Stored records:
▼
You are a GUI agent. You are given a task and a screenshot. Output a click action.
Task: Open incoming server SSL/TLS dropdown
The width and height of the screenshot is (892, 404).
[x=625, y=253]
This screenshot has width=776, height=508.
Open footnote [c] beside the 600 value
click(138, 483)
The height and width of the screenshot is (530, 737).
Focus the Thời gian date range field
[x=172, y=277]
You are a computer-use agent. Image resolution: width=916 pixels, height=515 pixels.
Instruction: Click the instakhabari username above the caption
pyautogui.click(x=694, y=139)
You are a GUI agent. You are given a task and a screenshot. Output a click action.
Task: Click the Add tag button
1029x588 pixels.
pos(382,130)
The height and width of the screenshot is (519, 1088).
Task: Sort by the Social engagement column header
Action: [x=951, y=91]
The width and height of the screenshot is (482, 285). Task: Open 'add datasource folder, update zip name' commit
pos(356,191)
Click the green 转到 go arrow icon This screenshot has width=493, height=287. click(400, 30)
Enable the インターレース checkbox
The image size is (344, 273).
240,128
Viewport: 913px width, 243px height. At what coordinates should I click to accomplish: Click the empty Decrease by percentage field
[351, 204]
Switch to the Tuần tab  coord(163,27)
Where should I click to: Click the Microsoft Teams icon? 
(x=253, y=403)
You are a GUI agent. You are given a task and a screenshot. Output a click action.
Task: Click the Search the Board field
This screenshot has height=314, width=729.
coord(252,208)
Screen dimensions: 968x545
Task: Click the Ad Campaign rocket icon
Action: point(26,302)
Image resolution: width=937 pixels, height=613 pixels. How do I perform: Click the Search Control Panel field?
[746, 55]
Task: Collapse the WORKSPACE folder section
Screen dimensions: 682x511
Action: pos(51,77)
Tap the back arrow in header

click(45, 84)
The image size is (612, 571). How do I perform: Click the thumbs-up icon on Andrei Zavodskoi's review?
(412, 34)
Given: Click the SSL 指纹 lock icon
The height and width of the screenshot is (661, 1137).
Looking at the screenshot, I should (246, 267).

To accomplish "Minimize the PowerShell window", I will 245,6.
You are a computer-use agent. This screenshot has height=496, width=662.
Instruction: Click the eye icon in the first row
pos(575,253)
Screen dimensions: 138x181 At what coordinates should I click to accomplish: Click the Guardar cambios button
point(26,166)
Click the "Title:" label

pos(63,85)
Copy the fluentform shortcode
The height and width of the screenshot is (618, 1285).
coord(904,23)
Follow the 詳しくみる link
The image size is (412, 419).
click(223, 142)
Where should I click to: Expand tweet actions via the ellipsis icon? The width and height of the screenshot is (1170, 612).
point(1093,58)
▲
■ PROBLEM STATEMENT ■
Beginning at the line where "Screen dimensions: 138x181" appears, extract each line through the end of the data above; keep them exact and include nothing else.

■ OUTPUT FOR THIS EXERCISE ■
Screen dimensions: 138x181 At what coordinates should I click to accomplish: Click the Guardar cambios button
point(26,166)
Click the "Title:" label

pos(63,85)
Copy the fluentform shortcode
The height and width of the screenshot is (618, 1285).
coord(904,23)
Follow the 詳しくみる link
The image size is (412, 419).
click(223, 142)
Where should I click to: Expand tweet actions via the ellipsis icon? The width and height of the screenshot is (1170, 612).
point(1093,58)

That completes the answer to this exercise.